Silos : un plan à 4,3 milliards d’euros pour moderniser le stockage des grains


TNC le 06/03/2026 à 18:30

La Coopération agricole appelle à un plan d’investissements de 4,3 milliards d’euros pour moderniser en profondeur les infrastructures françaises de stockage.

Dans un communiqué du 5 mars, la section Métiers du grains de la Coopération agricole revient sur « Infrastructures 2030 », sa feuille de route présentée au Salon de l’agriculture visant à « moderniser, créer et rationaliser les infrastructures de stockage des grains français ». Pour ce faire, l’organisation estime à 4,3 milliards d’euros l’investissement total qui serait nécessaire d’ici 2040 et dont les modalités de financement restent à préciser.

La France compte aujourd’hui 4 568 silos qui représentent une capacité totale de 44 Mt, pour une production annuelle moyenne de 60 Mt. 40 % de ces silos ont plus de 50 ans et seulement 15 % moins de 25 ans, une situation de « vétusté » jugée très préoccupante pour la pérennité de la filière et la sécurité alimentaire du pays.

Associant coopératives, négoces, instituts, interprofessions et pouvoirs publics, ce plan de résilience des silos français envisage la rénovation complète de 10 % du parc (soit 4,4 Mt), des travaux légers pour 15 % du parc (6,5 Mt) et la création de nouveaux silos pour 11 % du parc (4,8 Mt).

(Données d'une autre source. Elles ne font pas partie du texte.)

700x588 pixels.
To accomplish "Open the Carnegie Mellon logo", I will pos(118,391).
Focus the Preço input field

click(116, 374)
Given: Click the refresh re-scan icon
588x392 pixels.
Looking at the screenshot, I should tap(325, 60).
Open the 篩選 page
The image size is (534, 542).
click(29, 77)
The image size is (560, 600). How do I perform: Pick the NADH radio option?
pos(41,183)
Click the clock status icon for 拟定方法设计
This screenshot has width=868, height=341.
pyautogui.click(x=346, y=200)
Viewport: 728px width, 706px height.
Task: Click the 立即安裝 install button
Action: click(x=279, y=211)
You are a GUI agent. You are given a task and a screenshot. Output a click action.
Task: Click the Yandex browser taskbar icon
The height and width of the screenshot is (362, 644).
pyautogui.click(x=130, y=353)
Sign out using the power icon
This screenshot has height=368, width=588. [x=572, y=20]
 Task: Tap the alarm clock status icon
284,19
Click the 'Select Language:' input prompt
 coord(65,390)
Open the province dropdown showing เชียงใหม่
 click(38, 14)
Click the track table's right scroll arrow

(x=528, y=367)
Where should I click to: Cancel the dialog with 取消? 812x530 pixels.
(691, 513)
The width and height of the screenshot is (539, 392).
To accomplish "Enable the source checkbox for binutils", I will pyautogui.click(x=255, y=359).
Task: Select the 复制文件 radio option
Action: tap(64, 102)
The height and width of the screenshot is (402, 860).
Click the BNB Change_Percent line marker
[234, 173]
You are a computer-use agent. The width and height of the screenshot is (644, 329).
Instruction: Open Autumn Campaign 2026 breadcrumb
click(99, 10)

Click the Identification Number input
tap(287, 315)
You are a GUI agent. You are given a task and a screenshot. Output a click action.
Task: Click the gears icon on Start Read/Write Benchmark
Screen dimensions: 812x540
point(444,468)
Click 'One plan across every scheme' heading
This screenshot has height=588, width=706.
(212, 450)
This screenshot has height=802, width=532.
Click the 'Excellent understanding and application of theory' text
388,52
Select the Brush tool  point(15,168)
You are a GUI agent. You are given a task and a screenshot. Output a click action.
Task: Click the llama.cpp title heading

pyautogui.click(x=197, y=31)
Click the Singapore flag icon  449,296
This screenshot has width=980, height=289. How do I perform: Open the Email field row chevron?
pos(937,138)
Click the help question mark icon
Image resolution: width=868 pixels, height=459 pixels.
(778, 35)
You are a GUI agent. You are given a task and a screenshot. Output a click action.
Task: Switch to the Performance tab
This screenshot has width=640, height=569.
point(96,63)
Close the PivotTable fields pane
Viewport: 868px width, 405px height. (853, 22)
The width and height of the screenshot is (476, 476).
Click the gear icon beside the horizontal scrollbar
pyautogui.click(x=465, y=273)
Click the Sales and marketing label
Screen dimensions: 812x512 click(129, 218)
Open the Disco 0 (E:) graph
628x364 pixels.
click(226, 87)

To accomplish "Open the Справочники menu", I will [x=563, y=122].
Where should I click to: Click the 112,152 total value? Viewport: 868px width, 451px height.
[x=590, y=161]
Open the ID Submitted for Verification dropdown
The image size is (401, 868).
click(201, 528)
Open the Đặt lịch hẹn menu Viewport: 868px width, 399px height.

En parallèle, il prévoit le démantèlement sur quinze ans de 13,5 Mt de capacités jugées obsolètes, soit 31 % du parc, et des travaux de modernisation technologique (tri, allotement et gestion optimisée des lots).

« Nos infrastructures vieillissantes sont un enjeu stratégique majeur. Ce plan garantit la souveraineté alimentaire de la France et de l’Europe, mais il exige un choc d’investissement et de simplification pour réussir », argue Antoine Hacard, président de La Coopération agricole-Métiers du grain.

Le plan cible quatre objectifs clés :

  • Sécurité alimentaire : garantir des capacités intercampagne pour faire face aux crises sanitaires, climatiques, géopolitiques ou économiques.
  • Adaptation aux besoins futurs : prise en compte des grains bio et des cahiers des charges spécifiques.
  • Optimisation logistique : régularisation des flux portuaires et massification des rotations.
  • Création de valeur : infrastructures agiles capables de gérer des volumes diversifiés et des produits à forte valeur ajoutée.